Transmission Control Protocol (TCP) operates at the transport layer (Layer 4 in OSI Model). TCP provides reliable, ordered, and error-checked delivery of a stream of octets and creates virtual connection between applications running on hosts communicating by an IP network. In other words, it provides a communication service at an intermediate level between an application program and the Internet Protocol, and since IP packets can - may - be lost, corrupted, or arrive out of order, TCP has mechanisms for correcting these errors, transforming the stream of IP packets into a reliable communication channel. Each application is assigned a unique TCP port number to enable delivery to the correct application on hosts where many applications are running. For instance, the standard TCP port 22 has been assigned for contacting SSH servers - default ports can be changed in configuration files if needed.
In Layer 4 load balancing load balancer’s IP address is advertised to clients for a web site or service.

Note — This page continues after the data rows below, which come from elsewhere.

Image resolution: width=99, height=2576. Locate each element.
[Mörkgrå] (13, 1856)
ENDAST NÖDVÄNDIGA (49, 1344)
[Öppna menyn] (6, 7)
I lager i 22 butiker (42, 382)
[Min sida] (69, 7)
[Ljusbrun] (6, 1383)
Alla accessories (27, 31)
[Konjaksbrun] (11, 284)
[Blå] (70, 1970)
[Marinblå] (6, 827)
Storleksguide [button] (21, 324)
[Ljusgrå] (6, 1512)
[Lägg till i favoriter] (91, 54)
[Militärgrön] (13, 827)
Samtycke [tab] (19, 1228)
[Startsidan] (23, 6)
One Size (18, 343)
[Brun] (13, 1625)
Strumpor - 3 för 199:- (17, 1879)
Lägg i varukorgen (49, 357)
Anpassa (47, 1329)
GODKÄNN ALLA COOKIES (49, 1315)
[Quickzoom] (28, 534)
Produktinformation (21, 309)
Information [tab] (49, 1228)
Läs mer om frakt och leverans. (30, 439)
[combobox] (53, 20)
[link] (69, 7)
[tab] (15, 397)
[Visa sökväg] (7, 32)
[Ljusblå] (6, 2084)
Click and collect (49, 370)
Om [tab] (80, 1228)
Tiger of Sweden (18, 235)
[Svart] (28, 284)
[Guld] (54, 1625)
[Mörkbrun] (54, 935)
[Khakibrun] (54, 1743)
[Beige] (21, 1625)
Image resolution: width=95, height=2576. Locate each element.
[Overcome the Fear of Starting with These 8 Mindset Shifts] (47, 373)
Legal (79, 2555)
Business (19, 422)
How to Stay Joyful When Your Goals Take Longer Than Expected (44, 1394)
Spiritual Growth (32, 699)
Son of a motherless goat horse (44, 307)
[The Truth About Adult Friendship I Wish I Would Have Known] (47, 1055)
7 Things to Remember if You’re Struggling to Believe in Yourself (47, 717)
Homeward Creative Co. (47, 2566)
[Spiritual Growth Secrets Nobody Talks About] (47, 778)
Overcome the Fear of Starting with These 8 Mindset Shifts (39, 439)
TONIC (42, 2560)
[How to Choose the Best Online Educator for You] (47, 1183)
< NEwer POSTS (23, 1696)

So as might have been guessed, destination address recorded in clients' requests would be the address of LoadBalancer. When the Layer 4 load balancer receives a request and makes the load balancing decision, it also performs Network Address Translation (NAT) on the request packet, changing the recorded destination IP address from its own to that of the content server it has chosen on the internal network. For instance, in your scenario your LoadBalancer will change its own address to the one which is needed to server the requested service to the client, to be more explicit let's consider one of your three servers behind the LoadBalancer is serving as your storage server and the client is willing to read a PDF or whatever content on your website. Client's destination address is set to the public IP address which is assigned to your LoadBalancer, and when your LoadBalancer receives the request it will decide to which server - in internal network using of its own - it should be map the request depending on rules you have set and configured in your LoadBalancer. Similarly, before forwarding server responses to clients, the load balancer changes the source address recorded in the packet header from the internal server’s IP address - your storage for example - to its own. (The destination and source TCP port numbers recorded in the packets are sometimes also changed in a similar way.) Then it makes their routing decisions based on address information extracted from the first few packets in the TCP stream, and do not inspect packet content.
And to answer "if load balancer is responsible for reseting connections, will I not see RST packets on server side as it is being sent by LB with changed source ip?", I should say you will only see RST packets on other servers if their connection is needed to be reset with LoadBalancer, not client's connection with LoadBalancer.
BTW, I highly recommend you use tcpdump on your internal servers to see if you can receive requests from LoadBalancer or not, so you can see what is going wrong and you will find out how to fix your problems. Don't you bewilder yourself by using WireShark, it is a brilliant tool but you should be familiar enough to understand what it is showing you.
Best Answer
If you have more clients than backend servers, this might not be a problem. Try a least connection algorithm, like "leastconn" from haproxy. Making up an example, maybe your 10 switches stream metrics data via gRPC into 3 backend nodes of your monitoring platform. Every backend gets some work.
Even if you only have one connection, this still might not be a problem, assuming a single node can handle it. Effectively this becomes an active/passive configuration. Whether that host kept idle is worth the expense is your decision.
That said, sometimes load balancers inspect the application at layer 7. A common HTTP example is cookie affinity. Layer 7 is not required for long lived connections, however.